* [Text]

Specializes in Tele, ICU, ED, Nurse Instructor,.
There are personal problems than there are PERSONAL problems. Working with a woman who is currently shacking up with your husband and the father of your children goes beyond personal. You might as well be working with someone who murdered your dog. Somethings can not be ignored. Nurse1 has lost her husband and has been turned into a single mother overnight through the direct actions of nurse2. Nurse 2 needs to be transferred out.. jt is the right thing to do.

I thought there was moral character clauses in the medical field.. Am I mistaken?

This goes on probably more than we know. Im sure this has been going on for awhile with these two. It appears to me that Nurse 1 may have the serious problems. Nurse 2 comes to work everyday and minds her business. Dont forget Nurse 2 lost her husband also. Nurse 2 may have children. Since Nurse 2 is nonchalant about the situation she should be thrown to the wolves. Nurse 1 may be need to transfer before she do something she may regret.

Specializes in Psych.

that doesn't mean all cheaters should be ran off from their job, no matter who they cheated with.

omg...this country couldn't handle it...if oft-cited statistics are to be believed, the already double-digit unemployment rate would quintuple!!! :eek::eek::eek:

Specializes in CCU, SICU, CVSICU, Precepting & Teaching.
this goes on probably more than we know. im sure this has been going on for awhile with these two. it appears to me that nurse 1 may have the serious problems. nurse 2 comes to work everyday and minds her business. dont forget nurse 2 lost her husband also. nurse 2 may have children. since nurse 2 is nonchalant about the situation she should be thrown to the wolves. nurse 1 may be need to transfer before she do something she may regret.

nurse 2 didn't lose her husband -- she left him.

Specializes in Tele, ICU, ED, Nurse Instructor,.
nurse 2 didn't lose her husband -- she left him.

thanks for the correction.

Specializes in Hem/Onc, LTC, AL, Homecare, Mgmt, Psych.
Have either of these nurses voiced anything previously about their marital problems at work? Are these nurses friends?

* [Prompt 1]
Answer these questions about the nursing thread:
(a) What does the first post say should happen to nurse 2?
(b) Which rate does one reply say would quintuple?
(c) What correction is made about nurse 2 and her husband?
* [Prompt 2]
Write a continuation of the nursing thread, starting after its final post.
The lines after this point are separate material with no connection to the nursing thread.

* [Dataset excerpts]
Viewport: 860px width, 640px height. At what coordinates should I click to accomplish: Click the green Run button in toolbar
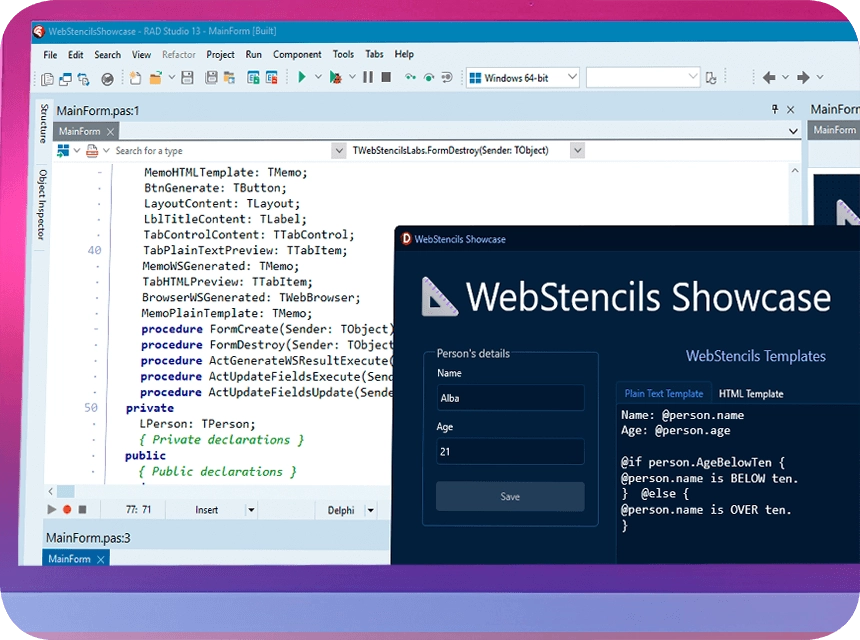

* * *

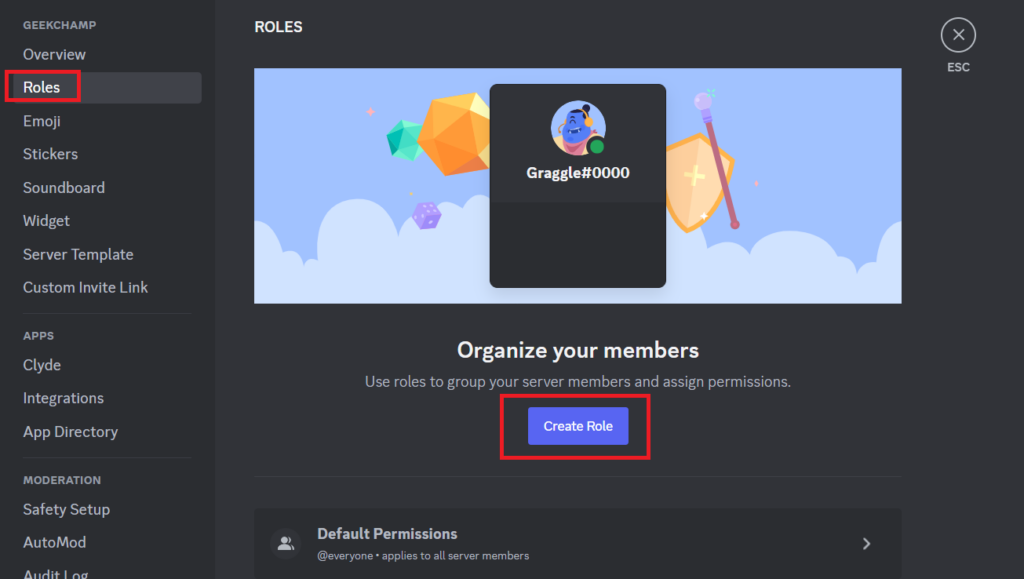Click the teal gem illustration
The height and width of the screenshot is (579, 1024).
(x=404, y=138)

* [Answer space 1]
(a) Nurse 2 should be transferred out.
(b) The unemployment rate, which the reply describes as already double-digit.
(c) Nurse 2 didn't lose her husband; she left him.

* [Answer space 2]
Lkwashington, to answer your questions: Yes but only a few marital complaints outside of the occasional joking or venting. It never struck me as anything severe & yes I considered us all to be friends. The three of us have gotten together outside of work too, to grill out or have drinks. It could be how my co-worker (nurse2) and other co-worker's (nurse1) husband connected but I don't know that for sure. When I found initially that her husband walked out to be with nurse2, my head starting ringing and I got clammy, I'm pretty sure I had mild shock or some sort of acute stress reaction... I was that surprised. I'm so disappointed in my friend and the other husband because it was handled without respect to the kids and the spouses left behind. Thanks to the reinforcement here, I'll just be the calm, neutral person & if someone wants or needs a sympathetic ear I'll be here but I'm not going to get involved further.

Specializes in Tele, ICU, ED, Nurse Instructor,.
Lkwashington to answer your questions: Yes but only a few marital complaints outside of the occasional joking or venting. It never struck me as anything severe & yes I considered us all to be friends. The three of us have gotten together outside of work too, to grill out or have drinks. It could be how my co-worker (nurse2) and other co-worker's (nurse1) husband connected but I don't know that for sure. When I found initially that her husband walked out to be with nurse2, my head starting ringing and I got clammy, I'm pretty sure I had mild shock or some sort of acute stress reaction... I was that surprised. I'm so disappointed in my friend and the other husband because it was handled without respect to the kids and the spouses left behind. Thanks to the reinforcement here, I'll just be the calm, neutral person & if someone wants or needs a sympathetic ear I'll be here but I'm not going to get involved further.[/quote']

Just be careful. It may get ugly. Your emotions going to get involved. You may have to be the bigger person.

Is this a script from General Hospital or what? Empathetic listening is o.k. if you have time on your busy floor, but Never mix personal stuff with your job. You will always lose.